Dışişleri dergisinin Amerikan baskısının yazarları Graham Ellison ve Amos Yadlin, Netanyahu'nun uzlaşmaz yaklaşımının İsrail'i kazanılamaz bir savaşa sürükleyebileceğine inanıyor .

Makaleye göre, İsrail'in önceki 13 başbakanından herhangi biri bugün iktidarda olsaydı , İsrail'in bizzat kendisinin geliştirdiği ve ABD'nin mayıs ayı sonunda önerdiği anlaşmayı kabul edeceği açıktı .

ABD Dışişleri Bakanı Anthony Blinken'in Orta Doğu'ya yönelik "nihai planı" Netanyahu'nun birçok talebini içeriyor.

Anlaşma, altı haftalık ateşkes, çok sayıda İsrailli rehinenin İsrail hapishanelerindeki daha fazla Filistinliyle takas edilmesi ve İsrail'in Gazze Şeridi'ndeki yerleşim yerlerinden çekilmesi çağrısında bulunuyordu.

Planda daha sonra kalıcı ateşkes, İsrail birliklerinin tamamen geri çekilmesi ve Gazze'nin restorasyonu için müzakere yapılması çağrısında bulunuluyor.

Netanyahu, Blinken'e anlaşmanın en azından ilk aşamasını kabul edeceğini söyledi ancak daha sonra fikrini değiştirerek müzakerecilere kabul etmeyeceğini söyledi . Onu durduran ne?

Bu noktada Netanyahu'nun anlaşmayı reddetmeye devam etmesi halinde ateşkesin ve İsrailli rehinelerin geri dönmesinin önündeki tek engel Netanyahu'nun kişisel sonuçlardan korkması olacaktır.

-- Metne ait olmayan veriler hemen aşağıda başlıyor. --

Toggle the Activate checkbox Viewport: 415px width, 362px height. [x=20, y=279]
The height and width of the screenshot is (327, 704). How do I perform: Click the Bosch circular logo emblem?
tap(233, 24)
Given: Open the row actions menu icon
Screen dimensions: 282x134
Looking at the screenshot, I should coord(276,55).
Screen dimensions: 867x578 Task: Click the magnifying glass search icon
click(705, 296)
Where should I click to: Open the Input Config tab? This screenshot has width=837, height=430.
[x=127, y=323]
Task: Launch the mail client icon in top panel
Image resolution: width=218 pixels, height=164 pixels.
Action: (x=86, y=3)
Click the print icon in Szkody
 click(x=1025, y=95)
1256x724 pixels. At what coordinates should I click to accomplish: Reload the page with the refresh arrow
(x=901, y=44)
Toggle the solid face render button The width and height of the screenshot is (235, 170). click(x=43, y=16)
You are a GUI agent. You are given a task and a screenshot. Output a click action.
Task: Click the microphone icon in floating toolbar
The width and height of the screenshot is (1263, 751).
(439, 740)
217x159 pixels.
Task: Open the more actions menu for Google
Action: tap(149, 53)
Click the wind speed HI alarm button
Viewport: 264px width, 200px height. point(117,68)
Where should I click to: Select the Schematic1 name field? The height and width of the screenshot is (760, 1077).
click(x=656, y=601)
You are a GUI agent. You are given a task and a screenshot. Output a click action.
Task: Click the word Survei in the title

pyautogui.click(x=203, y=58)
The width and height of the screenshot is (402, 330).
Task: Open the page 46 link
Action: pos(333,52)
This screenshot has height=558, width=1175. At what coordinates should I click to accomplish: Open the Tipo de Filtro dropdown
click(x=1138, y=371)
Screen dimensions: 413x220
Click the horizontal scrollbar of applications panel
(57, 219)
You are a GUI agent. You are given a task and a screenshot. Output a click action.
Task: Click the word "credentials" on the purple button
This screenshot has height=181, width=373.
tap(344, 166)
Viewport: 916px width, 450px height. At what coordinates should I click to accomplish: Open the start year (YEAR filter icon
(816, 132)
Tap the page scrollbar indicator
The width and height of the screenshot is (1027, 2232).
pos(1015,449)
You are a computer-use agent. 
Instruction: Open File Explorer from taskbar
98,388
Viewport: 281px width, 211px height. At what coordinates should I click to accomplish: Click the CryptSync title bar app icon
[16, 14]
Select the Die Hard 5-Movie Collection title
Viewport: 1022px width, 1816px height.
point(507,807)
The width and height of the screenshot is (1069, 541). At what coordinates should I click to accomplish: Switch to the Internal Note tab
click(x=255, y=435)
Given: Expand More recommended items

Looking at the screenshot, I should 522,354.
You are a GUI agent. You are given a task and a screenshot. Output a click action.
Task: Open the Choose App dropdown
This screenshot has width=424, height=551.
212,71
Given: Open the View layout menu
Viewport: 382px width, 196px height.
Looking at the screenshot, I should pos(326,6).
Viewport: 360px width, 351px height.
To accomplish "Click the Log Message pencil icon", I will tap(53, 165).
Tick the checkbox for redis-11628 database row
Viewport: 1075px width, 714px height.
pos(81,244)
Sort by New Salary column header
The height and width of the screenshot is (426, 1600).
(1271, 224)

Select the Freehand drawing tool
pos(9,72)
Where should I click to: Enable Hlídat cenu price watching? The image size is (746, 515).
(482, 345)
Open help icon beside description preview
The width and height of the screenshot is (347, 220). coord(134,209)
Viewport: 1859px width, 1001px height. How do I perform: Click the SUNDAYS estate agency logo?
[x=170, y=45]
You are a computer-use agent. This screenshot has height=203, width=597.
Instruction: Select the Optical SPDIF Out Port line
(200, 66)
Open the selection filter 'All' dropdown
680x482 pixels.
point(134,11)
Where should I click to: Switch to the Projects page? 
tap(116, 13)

Netanyahu: Gazze'deki savaşın sonu, İsrail Knesset'inde kendisini destekleyen koalisyonun çökmesidir . Makalenin yazarları, yeni seçimlerin onun yenilgisine neden olacağından endişe duyduklarını söylüyor.

Kendisi de savaştan sonra bir hesaplaşmanın yaşanacağının bilincinde : Bağımsız bir komisyon, İsrail tarihinin en büyük başarısızlığı olan 7 Ekim'de Hamas'ın saldırılarını önleyememesinden İsrail'in ulusal güvenlik devini sorumlu tutacak .

Ancak Netanyahu, İsraillilerin ve Amerikalıların rehineleri evlerine döndürmelerine olanak tanıyacak bir zafer ilan etmek yerine Hamas'ın kurduğu bir tuzağa düştü.

Makalede, eğer şimdi zafer ilan etmezse stratejik yenilgi yoluna devam edeceği belirtiliyor.

Netanyahu'nun "tam zafer" arayışı , İsrail için artık Hamas'tan daha büyük bir tehdit oluşturan diğer cephelerdeki düşmanları görmezden gelme pahasına Gazze'deki savaşı sürdürmek anlamına geliyor.

Gazze'de mevcut eylemlerin devam etmesi HAMAS'ın yok edilmesine yol açmayacak, aksine İsrail'i uzun ve maliyetli bir kontrgerilla savaşına ve başka alanlarda tırmandırmaya sürükleyecektir .

Rehineler ölmeye devam ediyor, İsrail'in ekonomisi kötüleşmeye devam ediyor , küresel konumu yeni dip seviyelere inmeye devam ediyor ve uluslararası mahkemelerdeki hukuki mücadeleler yoğunlaşıyor.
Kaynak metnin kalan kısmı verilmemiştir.